HDCN Abstract:  ASN Annual Meeting -- San Francisco  

White CA, Huang D, Akbari A, et al.

Glomerular Filtration Rate Estimation Equations Based on Serum Creatinine Are Inaccurate in Renal Transplantation: A Systematic Review.

ASN Annual Meeting -- San Francisco
J Am Soc Nephrol (Nov) 18:683A 2007

Creatinine-based glomerular filtration rate (GFR) estimation equations are commonly used to estimate kidney function in renal transplant recipients (RTRs). The accuracy of these equations in RTRs remains unclear. We performed a systematic review of studies evaluating the performance of creatinine-based GFR prediction equations in adult RTRs.

We searched the databases MEDLINE and EMBASE from 1966 and 1980 respectively to October 2006, reviewed five specialty journals (January 2000-July 2006) and hand-searched the abstracts from the American Society of Nephrology Annual meeting (2000-2005) and the American Transplant Congress (2000-2006).
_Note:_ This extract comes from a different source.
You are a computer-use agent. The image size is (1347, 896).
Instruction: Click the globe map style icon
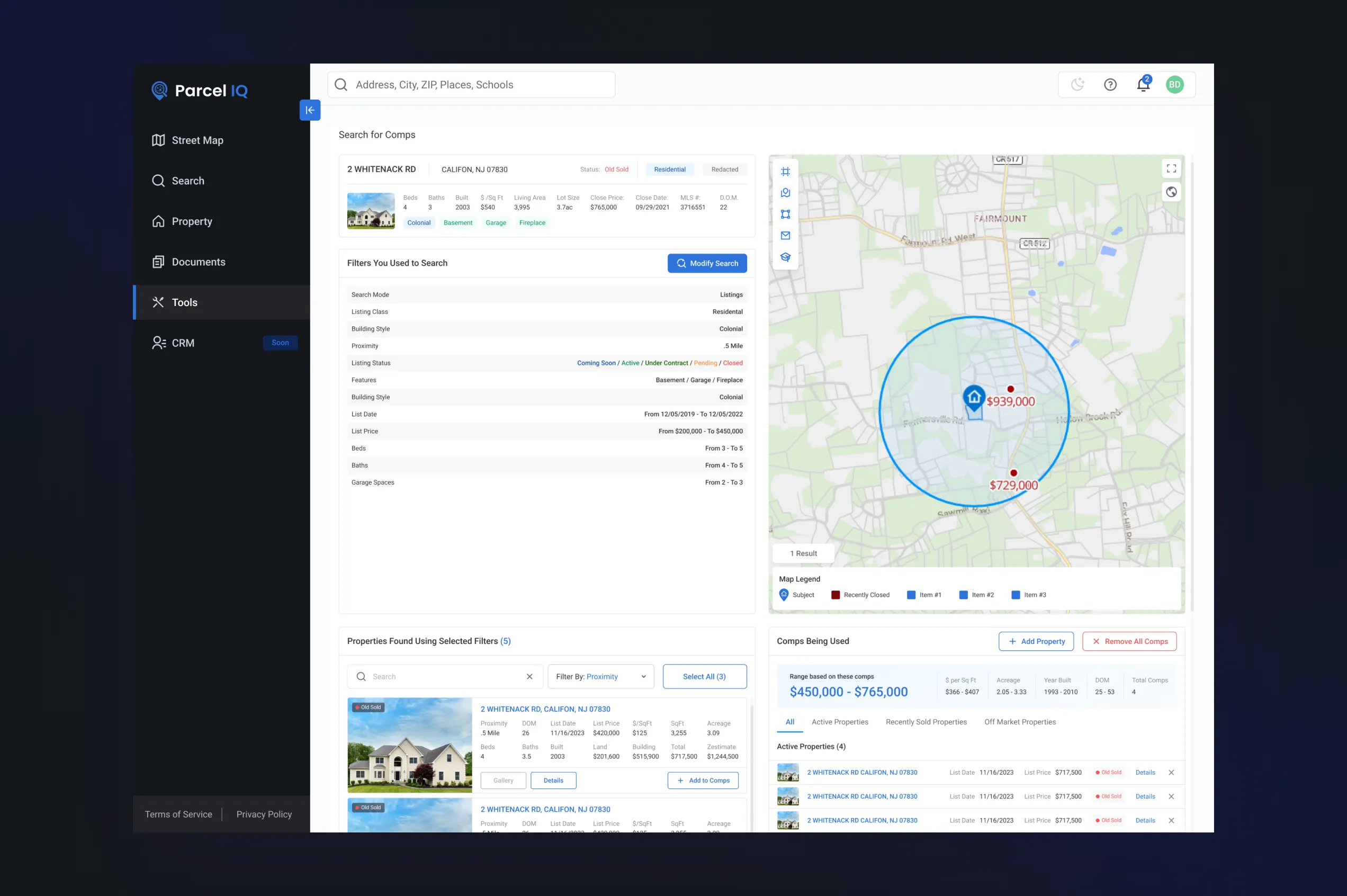(1171, 192)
The search yielded 25 studies (5105 GFR measures in 3593 patients). The analysis of most studies was similar with the reporting of bias (mean difference between measured GFR and estimated GFR using the prediction equation) and accuracy (percent of GFR estimates within 10%, 20%, or 30% of measured GFR). For the abbreviated MDRD equation (n=9), the results were quite variable. The biases ranged from a low of -11.4 to a high of + 9.2 ml/min/1.73m2. The reported accuracy was low with a pooled weighted mean 30% accuracy (proportion of estimates falling within 30% of the measured GFR) of only 76%. Only three studies calibrated the serum creatinine to the Cleveland Clinic.
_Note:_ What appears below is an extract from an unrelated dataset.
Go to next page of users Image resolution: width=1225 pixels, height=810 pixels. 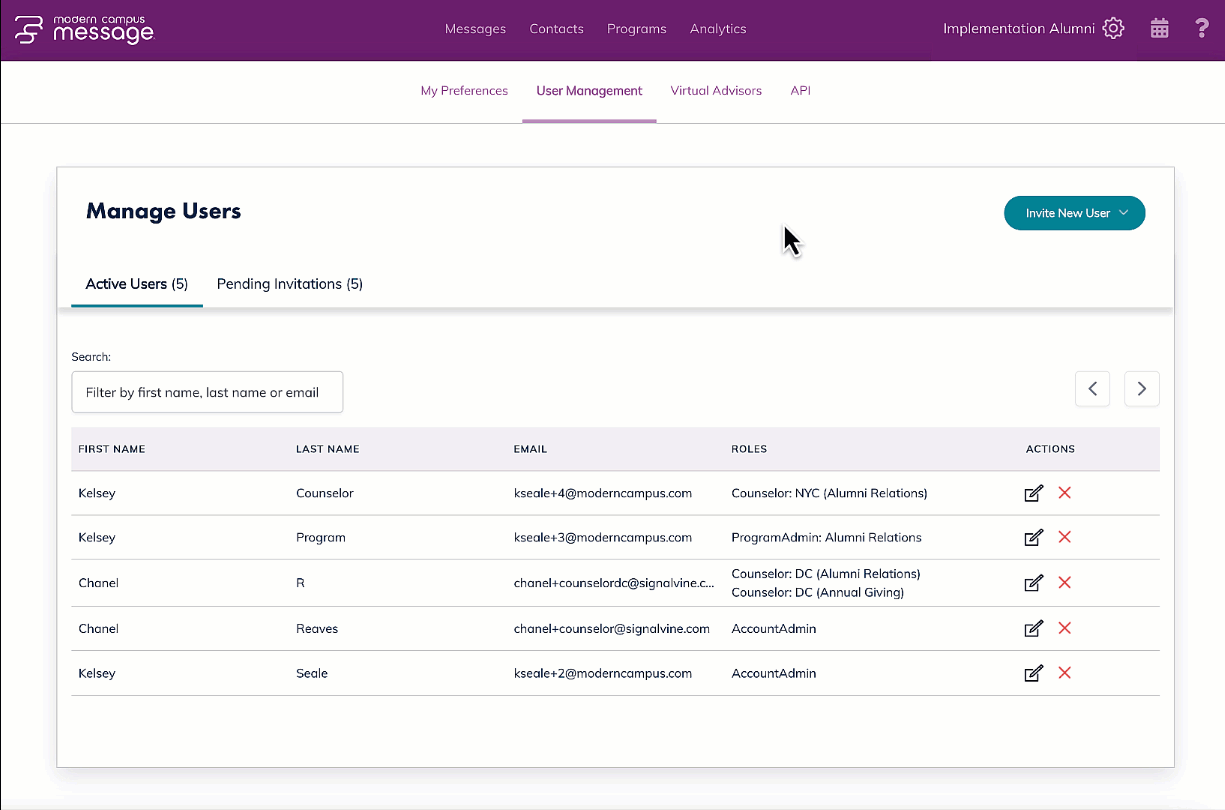point(1141,389)
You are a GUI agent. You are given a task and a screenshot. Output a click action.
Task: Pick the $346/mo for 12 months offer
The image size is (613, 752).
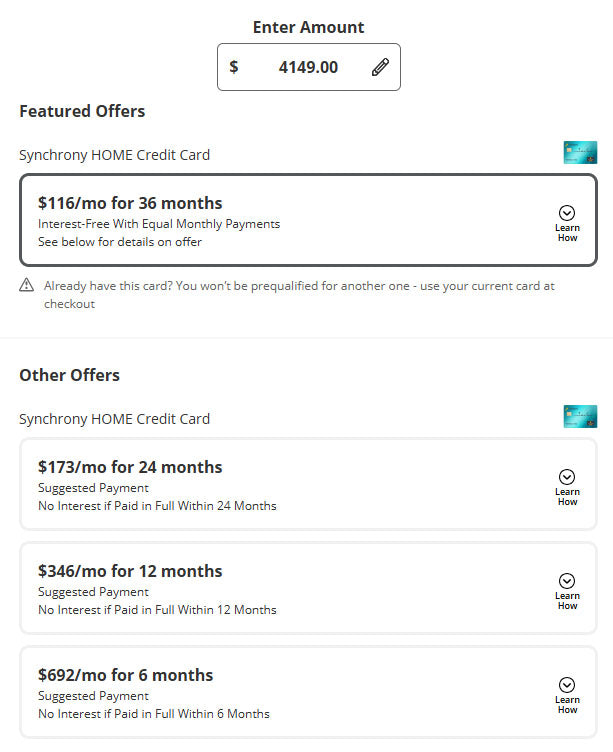point(130,571)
The results for the Cockcroft-Gault equation (n=20) were similar with biases that ranged from -3.1 to +16 ml/min/1.73m2 and with a pooled weighted mean 30% accuracy of 73%. For the Nankivell equation (n=9) the biases ranged from -1.4 to 36.3 ml/min/1.73m2. The pooled weighted mean 30% accuracy was 57%. Differences in patient populations, reference standard GFR measurement techniques and creatinine assay calibration likely account for the discrepancies between studies.

The wide range of bias with both over and underestimation of measured GFR indicates that the creatinine-based estimates are not sufficiently accurate for use in the renal transplant population and that novel and more accurate markers of GFR are urgently needed.